Lots of dolphin and orca news in the past week. And National Geographic online has been deep into the Taiji part of it.
Here’s my look at the changing financial incentives for the dolphin drives. Bottom line: over the past ten years the average annual number of dolphins slaughtered for meat has roughly been halved. And the average annual number of dolphins selected from the hunt for captivity has roughly doubled. The captive display industry, in all its forms and no matter what protestations it issues regarding drive hunts, is driving the demand for dolphins that drives the fishermen of Taiji to hunt them. Show the world that you can make a lot of money with dolphin shows and by letting park guests jump in a pool with them, and parks around the world (both existing and abuilding) will want dolphins. Fact.

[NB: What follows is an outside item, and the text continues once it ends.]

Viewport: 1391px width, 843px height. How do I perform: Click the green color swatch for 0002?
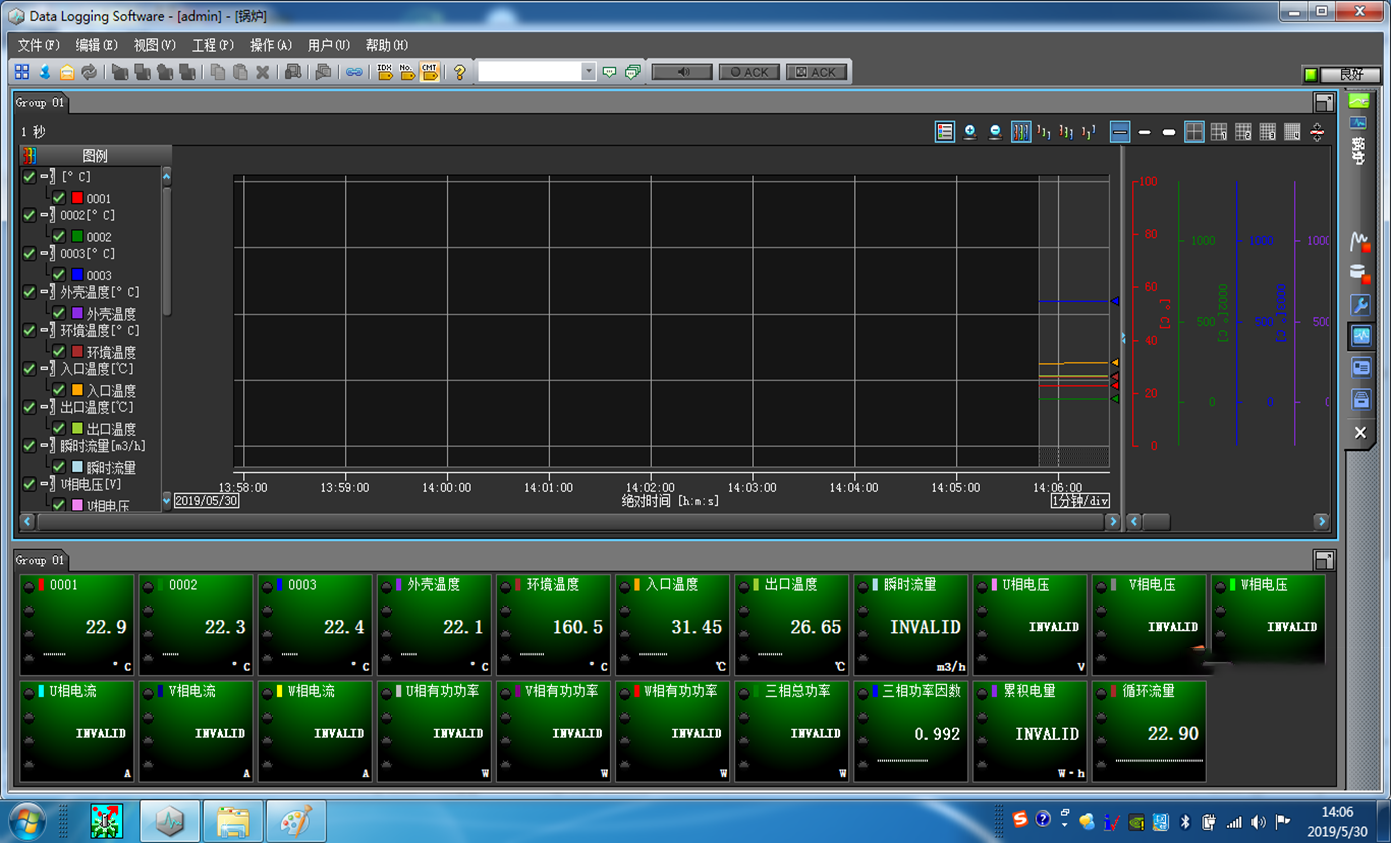coord(77,237)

NatGeo saw impressive traffic and social media sharing for its Taiji coverage, so followed up with the sort of media NatGeo does so well: a photo gallery. The interest that readers showed drove home the point that more and more people deeply care about how humans are treating the dolphins of this world, a point dramatized by the fact that Caroline Kennedy, newly installed as the U.S. Ambassador, had the undiplomatic temerity to voice, er tweet, opposition to the Taiji drive hunt. She explained why in this interview:
Q: Your tweet regarding the drive dolphin hunt in Taiji, Wakayama Prefecture, drew a lot of attention in Japan. Why did you make that comment?
A: Well, you know, people had been writing to me and tweeting and emailing and calling the United States–calling the embassy here. Hundreds and hundreds of people have been doing this for the last few weeks. And so I thought it was really important to make our policy known, and we have a longstanding policy of protecting these mammals, since 1972, in the United States. And the U.S. government has a policy on this: Drive hunt fisheries are unsustainable and inhumane. So I thought it was important to clarify that and put that out there.

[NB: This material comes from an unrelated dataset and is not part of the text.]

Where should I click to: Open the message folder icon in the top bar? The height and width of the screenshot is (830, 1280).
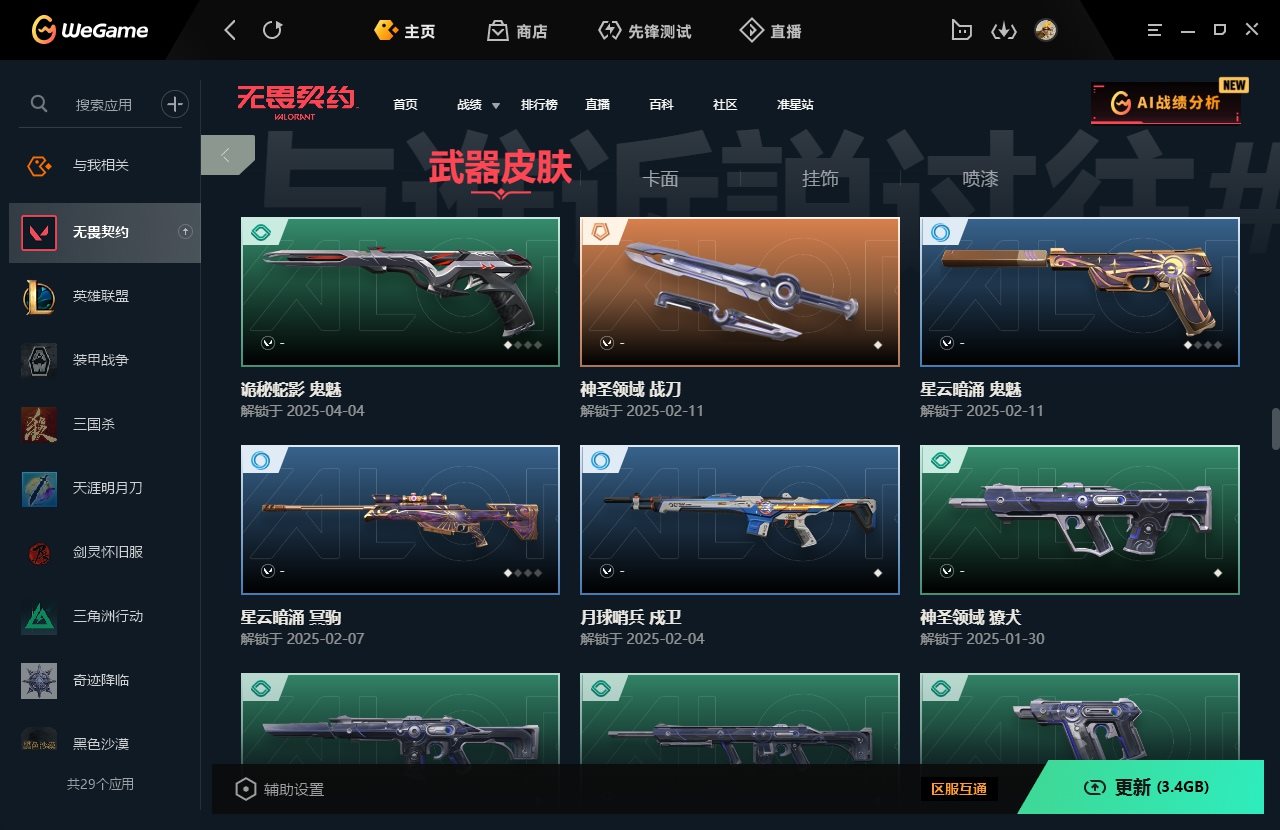pos(961,31)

Finally, I checked in on the albino dolphin calf that was taken from the Taiji drive hunt to the Taiji Whale Museum. Melissa Sehgal, the lead Cove Monitor for Sea Shepherd told me that the calf was the first dolphin selected for captivity, and that there appeared to be a good bargaining session by Taiji’s dolphin brokers under the tarps on the beach before the calf was finally trucked to the Whale Museum. (You can read an interview that I did with Melissa, about what it takes to be a Cove Monitor, here).
An albino bottlenose dolphin is extremely rare. In fact, no authority I spoke with had ever heard of one. That no doubt made the calf seem extremely valuable to the brokers and the captive industry. But the rarity of the calf also drew the attention of the world media. So the race to capture, select, and display the calf, could in the end backfire on the Taiji Whale Musuem. The calf may be a public draw. But it is also extremely young, likely stressed by the capture and its new environment, and without its mother. If it dies, it will not go unnoticed by the world and the media, and in the heat of the condemnation that will follow the Taiji Whale Museum could well end up regretting that they ever grabbed it.

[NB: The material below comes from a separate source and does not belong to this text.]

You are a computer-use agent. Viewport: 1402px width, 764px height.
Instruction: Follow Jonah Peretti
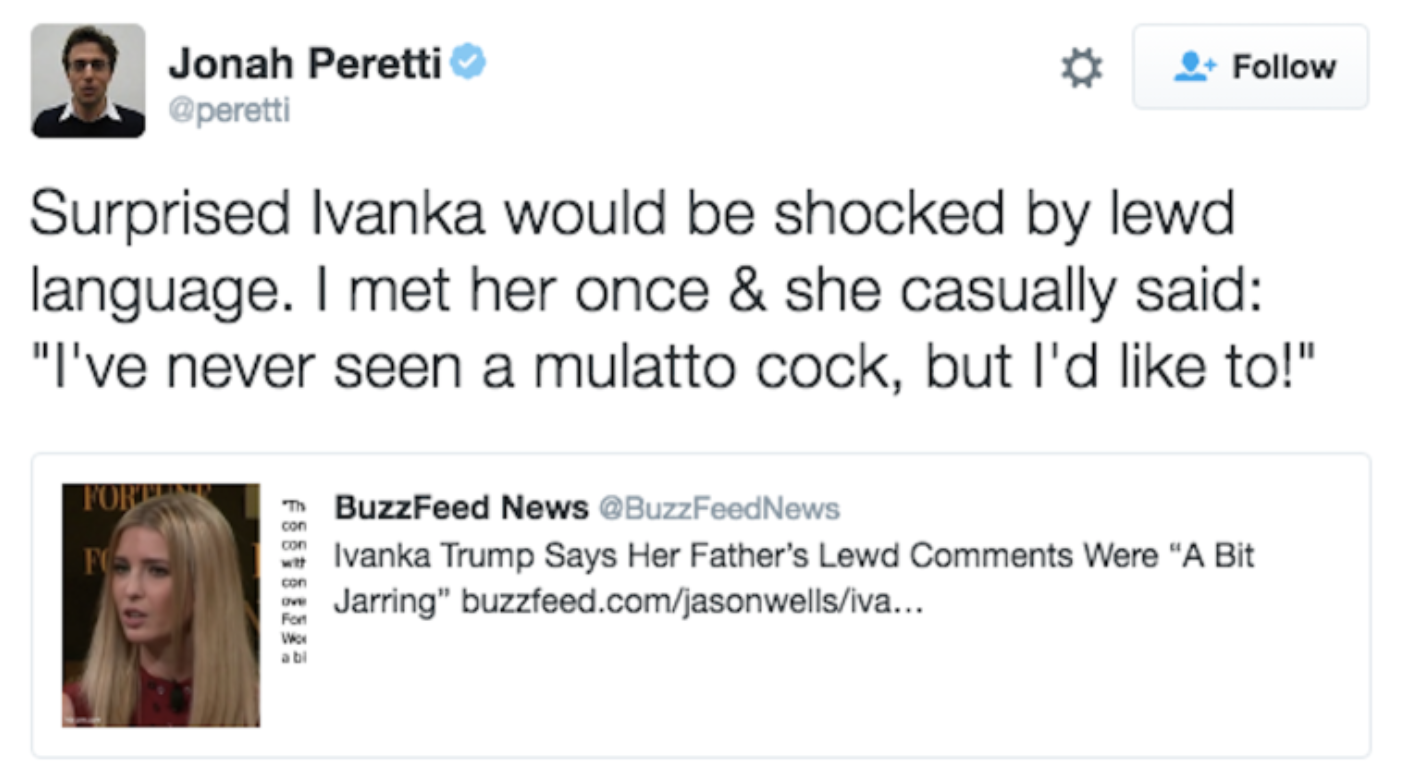(x=1250, y=67)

No dolphin calf should ever be put in a position to be martyred. But if “Angel” as she has been dubbed becomes a victim of the hunts and the captive display industry, her memory will matter.
I hope to have more information to share about the status of the calf soon. The picture above was sent to me by Satoshi Komiyama. Here is another set of photos Satoshi took, and was kind enough to share:
It is hard not to feel for the albino calf, and the dramatic turn her life has taken. The life of Lolita, the killer whale who was captured at Penn Cove and has been performing at the Miami Seaquarium for more than 40 years, evokes all the same emotions.
We featured the capture operation that sent Lolita to Miami in Blackfish, and people often tell me it was one of the most moving sequences in the film.
A number of groups and individuals, most notably Howard Garrett and the Orca Network, have been fighting for Lolita’s freedom for almost two decades. Last week, after years of frustration in that quest, Lolita finally caught a potential break. I explain what happened over at Outside Online.
If Lolita does get listed with her family under the Endangered Species Act, then it will be very difficult for Miami Seaquarium to hold onto her. But, I learned, there is a note of caution that needs to be kept in mind. NOAA has already expressed some skepticism about returning Lolita to the wild. So, absent a very convincing and well-funded plan to take her to a sea pen in her home waters, there could be a scenario in which U.S. Fish And Wildlife (which would be responsible for enforcing the Endangered Species Act), would remove Lolita from Miami Seaquarium, but decide that it is less risky to place her in a better facility than it is to transport her across the country and drop her into the Haro Strait.
Yep, SeaWorld could come into the Lolita scenario. Not saying it will happen, or that it is even likely to happen. But I am saying that if even if she is listed under the Endangered Species Act it will still be a fight to get her to a sea pen.